Top of Records for processing

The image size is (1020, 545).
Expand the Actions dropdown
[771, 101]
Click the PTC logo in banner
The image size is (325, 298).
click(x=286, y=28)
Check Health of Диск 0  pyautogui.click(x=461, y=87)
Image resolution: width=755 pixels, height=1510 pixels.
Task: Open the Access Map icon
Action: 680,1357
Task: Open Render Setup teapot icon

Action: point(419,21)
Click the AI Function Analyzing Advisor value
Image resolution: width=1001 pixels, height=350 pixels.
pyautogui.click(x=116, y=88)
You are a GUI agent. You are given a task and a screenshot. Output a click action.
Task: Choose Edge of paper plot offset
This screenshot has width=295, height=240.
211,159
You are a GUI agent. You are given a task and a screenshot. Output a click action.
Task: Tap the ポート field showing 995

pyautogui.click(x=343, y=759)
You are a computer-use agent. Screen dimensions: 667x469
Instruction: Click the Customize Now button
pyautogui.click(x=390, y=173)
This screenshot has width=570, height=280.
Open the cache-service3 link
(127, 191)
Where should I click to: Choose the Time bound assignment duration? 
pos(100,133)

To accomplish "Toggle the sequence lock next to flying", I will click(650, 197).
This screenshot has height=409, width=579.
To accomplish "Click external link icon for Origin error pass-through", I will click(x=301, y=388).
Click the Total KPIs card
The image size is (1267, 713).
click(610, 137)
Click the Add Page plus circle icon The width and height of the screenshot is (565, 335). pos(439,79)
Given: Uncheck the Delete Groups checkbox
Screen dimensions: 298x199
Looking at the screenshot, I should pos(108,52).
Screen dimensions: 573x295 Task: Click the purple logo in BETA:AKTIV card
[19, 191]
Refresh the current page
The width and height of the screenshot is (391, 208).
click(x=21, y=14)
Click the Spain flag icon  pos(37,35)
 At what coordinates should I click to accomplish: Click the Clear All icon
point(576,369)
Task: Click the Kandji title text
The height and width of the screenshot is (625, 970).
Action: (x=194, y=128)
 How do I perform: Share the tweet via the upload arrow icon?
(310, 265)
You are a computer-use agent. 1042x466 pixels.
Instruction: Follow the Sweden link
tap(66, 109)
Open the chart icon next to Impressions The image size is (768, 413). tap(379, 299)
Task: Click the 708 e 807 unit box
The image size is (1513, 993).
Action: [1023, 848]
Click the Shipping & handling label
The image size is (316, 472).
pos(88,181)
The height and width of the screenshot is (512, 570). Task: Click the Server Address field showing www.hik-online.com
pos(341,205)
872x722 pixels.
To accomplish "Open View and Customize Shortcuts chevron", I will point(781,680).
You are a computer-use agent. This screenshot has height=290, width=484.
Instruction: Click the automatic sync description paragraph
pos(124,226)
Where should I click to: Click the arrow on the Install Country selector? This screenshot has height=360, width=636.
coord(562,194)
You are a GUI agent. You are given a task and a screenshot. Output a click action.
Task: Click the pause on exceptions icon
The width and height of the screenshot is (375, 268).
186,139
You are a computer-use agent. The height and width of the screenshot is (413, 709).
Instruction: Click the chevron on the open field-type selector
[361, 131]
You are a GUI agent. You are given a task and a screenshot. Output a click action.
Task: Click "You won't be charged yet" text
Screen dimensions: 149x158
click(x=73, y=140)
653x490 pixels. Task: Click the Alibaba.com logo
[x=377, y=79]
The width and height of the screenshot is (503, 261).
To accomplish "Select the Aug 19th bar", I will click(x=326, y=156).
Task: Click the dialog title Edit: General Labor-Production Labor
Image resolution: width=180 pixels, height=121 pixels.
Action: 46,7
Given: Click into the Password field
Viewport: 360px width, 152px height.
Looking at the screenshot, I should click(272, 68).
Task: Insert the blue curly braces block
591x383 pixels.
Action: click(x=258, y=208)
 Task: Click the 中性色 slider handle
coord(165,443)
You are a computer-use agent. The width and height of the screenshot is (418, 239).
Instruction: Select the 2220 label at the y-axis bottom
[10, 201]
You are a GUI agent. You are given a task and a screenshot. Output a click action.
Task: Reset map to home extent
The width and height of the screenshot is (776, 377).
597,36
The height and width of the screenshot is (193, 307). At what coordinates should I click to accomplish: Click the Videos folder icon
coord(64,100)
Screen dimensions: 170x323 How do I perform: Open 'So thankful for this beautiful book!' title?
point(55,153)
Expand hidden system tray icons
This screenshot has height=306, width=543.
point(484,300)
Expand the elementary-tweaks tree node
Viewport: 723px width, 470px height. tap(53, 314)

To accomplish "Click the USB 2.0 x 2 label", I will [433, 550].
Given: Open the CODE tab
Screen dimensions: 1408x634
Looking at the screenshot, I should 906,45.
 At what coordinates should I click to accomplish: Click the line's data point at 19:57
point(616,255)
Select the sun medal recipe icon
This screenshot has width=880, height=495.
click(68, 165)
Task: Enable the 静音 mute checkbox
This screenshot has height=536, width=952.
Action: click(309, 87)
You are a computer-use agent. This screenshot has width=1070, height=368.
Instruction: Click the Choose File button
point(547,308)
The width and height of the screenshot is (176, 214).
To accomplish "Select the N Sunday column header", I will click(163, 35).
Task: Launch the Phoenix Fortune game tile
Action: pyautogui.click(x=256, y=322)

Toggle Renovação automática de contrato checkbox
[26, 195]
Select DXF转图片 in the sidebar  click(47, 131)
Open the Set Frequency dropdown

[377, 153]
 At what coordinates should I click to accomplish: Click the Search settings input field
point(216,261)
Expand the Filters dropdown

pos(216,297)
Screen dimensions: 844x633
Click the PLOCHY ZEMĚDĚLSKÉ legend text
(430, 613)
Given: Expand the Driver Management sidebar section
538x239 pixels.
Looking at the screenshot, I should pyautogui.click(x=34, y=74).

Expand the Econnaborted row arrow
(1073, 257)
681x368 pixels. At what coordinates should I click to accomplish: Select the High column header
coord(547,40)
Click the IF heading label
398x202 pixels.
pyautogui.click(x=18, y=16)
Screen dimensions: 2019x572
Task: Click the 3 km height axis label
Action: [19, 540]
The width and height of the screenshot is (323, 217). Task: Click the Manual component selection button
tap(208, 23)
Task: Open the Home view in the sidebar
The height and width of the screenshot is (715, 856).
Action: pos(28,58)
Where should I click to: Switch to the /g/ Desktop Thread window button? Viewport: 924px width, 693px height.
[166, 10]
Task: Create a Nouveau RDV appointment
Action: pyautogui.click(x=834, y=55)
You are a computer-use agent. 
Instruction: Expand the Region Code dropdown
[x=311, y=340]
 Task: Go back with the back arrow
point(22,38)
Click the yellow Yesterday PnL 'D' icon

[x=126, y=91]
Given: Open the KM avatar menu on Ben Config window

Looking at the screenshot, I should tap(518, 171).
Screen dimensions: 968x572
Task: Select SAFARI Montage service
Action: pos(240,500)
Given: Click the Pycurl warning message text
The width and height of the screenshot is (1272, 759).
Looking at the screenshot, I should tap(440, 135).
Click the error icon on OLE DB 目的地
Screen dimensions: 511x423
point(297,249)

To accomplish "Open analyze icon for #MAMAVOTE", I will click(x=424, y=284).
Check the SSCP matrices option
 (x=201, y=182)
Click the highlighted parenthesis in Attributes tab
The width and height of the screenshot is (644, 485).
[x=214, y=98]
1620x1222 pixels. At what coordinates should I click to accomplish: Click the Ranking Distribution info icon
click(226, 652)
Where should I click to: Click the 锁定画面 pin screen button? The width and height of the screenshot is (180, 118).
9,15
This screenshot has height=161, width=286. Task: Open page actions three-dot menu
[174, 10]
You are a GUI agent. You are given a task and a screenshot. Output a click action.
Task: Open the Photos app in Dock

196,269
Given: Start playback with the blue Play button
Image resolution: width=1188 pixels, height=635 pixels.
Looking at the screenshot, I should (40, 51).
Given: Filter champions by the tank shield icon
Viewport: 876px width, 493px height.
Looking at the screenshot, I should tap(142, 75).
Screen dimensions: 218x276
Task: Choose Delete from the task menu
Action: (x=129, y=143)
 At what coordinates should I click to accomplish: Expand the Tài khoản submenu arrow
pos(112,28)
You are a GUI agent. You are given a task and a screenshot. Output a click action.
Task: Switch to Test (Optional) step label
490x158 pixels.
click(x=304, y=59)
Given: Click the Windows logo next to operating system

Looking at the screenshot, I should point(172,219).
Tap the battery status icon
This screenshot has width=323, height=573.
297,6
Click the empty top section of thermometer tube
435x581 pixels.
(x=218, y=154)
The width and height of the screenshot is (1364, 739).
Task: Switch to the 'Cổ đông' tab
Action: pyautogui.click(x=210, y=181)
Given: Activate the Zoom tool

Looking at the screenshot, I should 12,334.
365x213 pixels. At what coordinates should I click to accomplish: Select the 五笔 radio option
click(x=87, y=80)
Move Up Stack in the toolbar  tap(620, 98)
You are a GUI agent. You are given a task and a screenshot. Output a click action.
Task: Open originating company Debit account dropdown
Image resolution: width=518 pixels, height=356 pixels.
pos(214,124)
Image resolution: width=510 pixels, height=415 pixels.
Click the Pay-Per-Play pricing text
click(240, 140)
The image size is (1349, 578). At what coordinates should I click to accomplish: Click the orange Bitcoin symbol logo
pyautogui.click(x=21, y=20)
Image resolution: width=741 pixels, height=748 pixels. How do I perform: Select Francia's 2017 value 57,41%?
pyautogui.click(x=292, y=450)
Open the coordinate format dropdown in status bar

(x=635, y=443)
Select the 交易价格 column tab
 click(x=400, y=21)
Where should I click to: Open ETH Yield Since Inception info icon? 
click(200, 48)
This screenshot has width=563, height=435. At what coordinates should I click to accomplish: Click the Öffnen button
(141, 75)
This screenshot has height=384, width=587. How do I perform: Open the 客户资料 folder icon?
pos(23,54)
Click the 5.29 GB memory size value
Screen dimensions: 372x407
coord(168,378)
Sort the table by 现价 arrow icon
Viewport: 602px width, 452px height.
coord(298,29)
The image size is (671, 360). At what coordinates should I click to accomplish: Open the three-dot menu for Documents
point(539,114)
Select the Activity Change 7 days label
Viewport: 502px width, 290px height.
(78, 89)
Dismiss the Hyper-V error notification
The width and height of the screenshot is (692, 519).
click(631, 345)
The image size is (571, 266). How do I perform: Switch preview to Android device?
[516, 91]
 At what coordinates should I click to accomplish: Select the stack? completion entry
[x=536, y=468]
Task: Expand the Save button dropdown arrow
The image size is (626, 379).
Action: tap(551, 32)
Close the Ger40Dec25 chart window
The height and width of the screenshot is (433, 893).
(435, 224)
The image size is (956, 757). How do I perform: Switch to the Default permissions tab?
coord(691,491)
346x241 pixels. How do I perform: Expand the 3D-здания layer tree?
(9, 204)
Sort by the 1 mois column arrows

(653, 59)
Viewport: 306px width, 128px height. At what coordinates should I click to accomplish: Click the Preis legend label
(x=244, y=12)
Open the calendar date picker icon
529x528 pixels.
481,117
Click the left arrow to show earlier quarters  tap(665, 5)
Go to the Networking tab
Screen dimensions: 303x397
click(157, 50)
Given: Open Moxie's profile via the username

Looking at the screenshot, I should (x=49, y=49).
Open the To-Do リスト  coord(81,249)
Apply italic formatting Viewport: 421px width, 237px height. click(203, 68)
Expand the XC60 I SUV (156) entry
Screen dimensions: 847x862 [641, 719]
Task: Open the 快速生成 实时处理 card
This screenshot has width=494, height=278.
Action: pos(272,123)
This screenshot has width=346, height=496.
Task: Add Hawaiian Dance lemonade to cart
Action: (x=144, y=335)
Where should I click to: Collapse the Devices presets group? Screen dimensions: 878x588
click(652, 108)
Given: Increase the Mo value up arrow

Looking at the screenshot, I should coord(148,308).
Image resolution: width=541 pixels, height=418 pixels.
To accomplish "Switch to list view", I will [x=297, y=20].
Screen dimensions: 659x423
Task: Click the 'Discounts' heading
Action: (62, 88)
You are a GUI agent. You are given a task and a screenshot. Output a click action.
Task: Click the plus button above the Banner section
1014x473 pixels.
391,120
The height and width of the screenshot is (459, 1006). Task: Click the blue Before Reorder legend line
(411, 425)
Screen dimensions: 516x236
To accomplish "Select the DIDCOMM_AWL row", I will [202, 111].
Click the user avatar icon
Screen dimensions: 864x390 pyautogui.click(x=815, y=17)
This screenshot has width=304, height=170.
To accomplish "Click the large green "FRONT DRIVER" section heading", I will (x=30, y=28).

Bottom of Records for processing

- [Work order] Reproduce every line of the listing above in which the string "plus" appears.

- [Result of this exercise]
Click the Add Page plus circle icon The width and height of the screenshot is (565, 335). pos(439,79)
Task: Click the plus button above the Banner section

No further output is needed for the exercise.